### Exercise description
This exercise calls for the data below to be retyped exactly, minus any images.

### Excerpted data
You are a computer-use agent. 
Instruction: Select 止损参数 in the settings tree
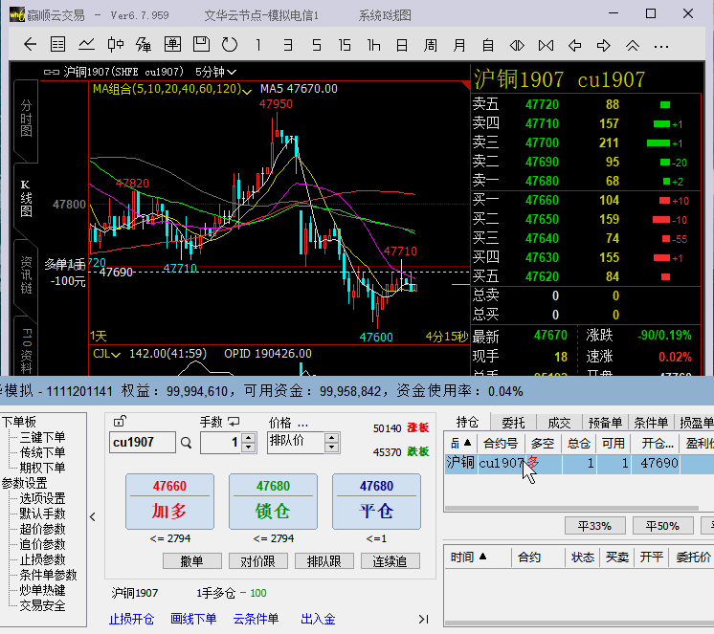click(x=42, y=559)
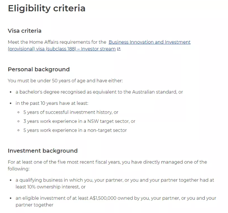Viewport: 228px width, 213px height.
Task: Click the "five most recent fiscal years" paragraph
Action: (107, 162)
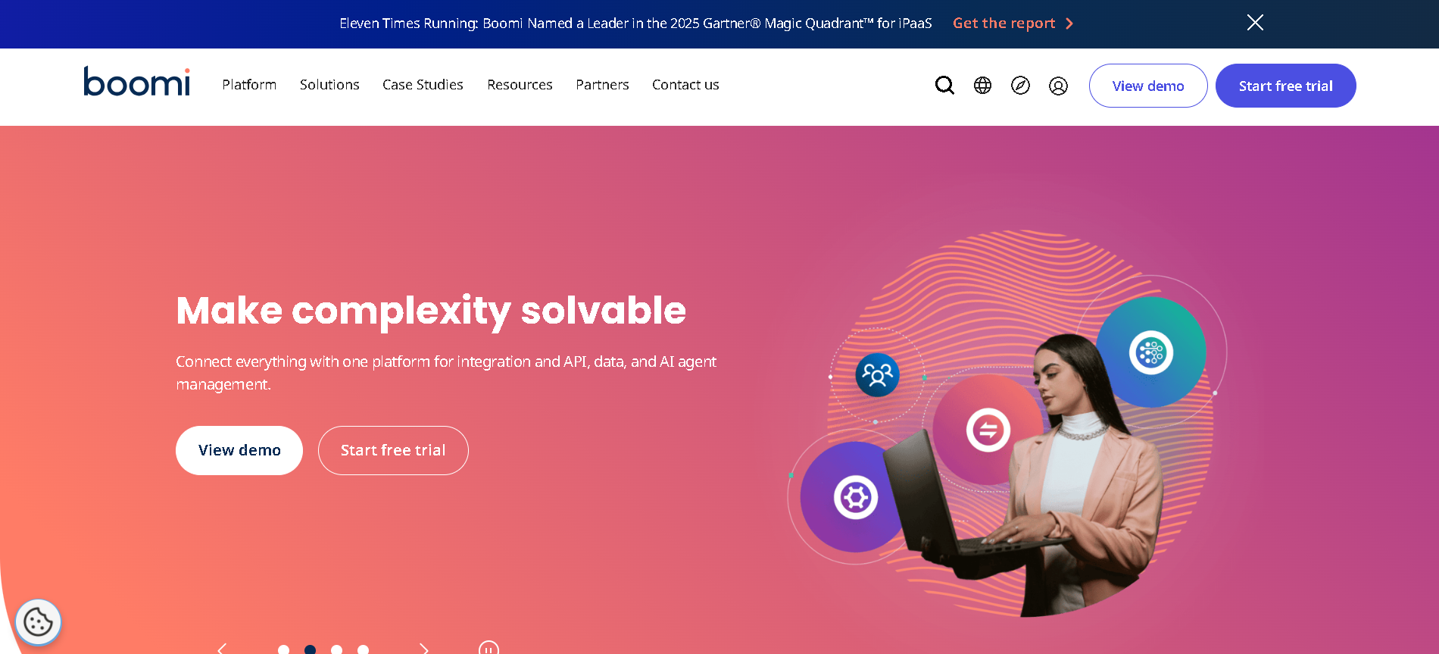Go to the previous carousel slide arrow
This screenshot has width=1439, height=654.
click(x=222, y=649)
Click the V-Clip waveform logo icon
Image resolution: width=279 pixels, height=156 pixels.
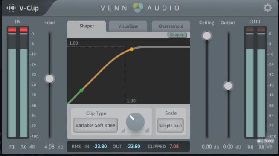pos(11,8)
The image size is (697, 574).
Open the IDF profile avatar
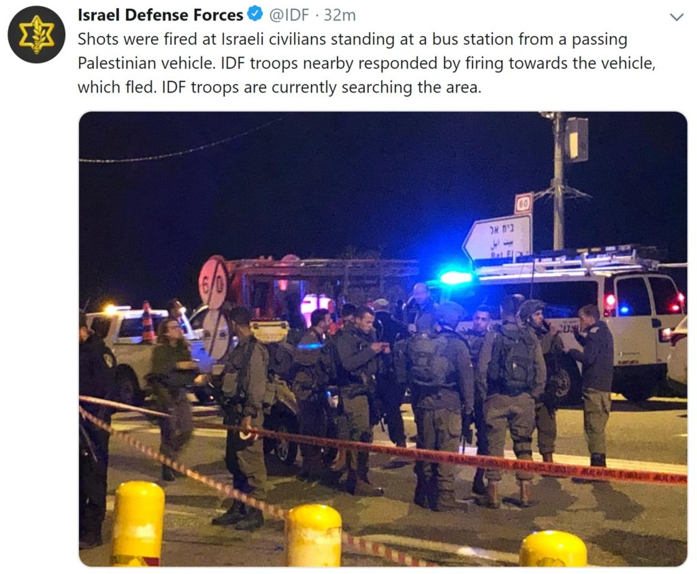pos(37,35)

### The completed task
You are a computer-use agent. 
Instruction: Select 止损参数 in the settings tree
click(x=42, y=559)
Viewport: 228px width, 213px height.
Task: Click the "five most recent fiscal years" paragraph
Action: (107, 162)
Go to the previous carousel slide arrow
This screenshot has width=1439, height=654.
click(x=222, y=649)
Click the V-Clip waveform logo icon
Image resolution: width=279 pixels, height=156 pixels.
pos(11,8)
The image size is (697, 574).
Open the IDF profile avatar
pos(37,35)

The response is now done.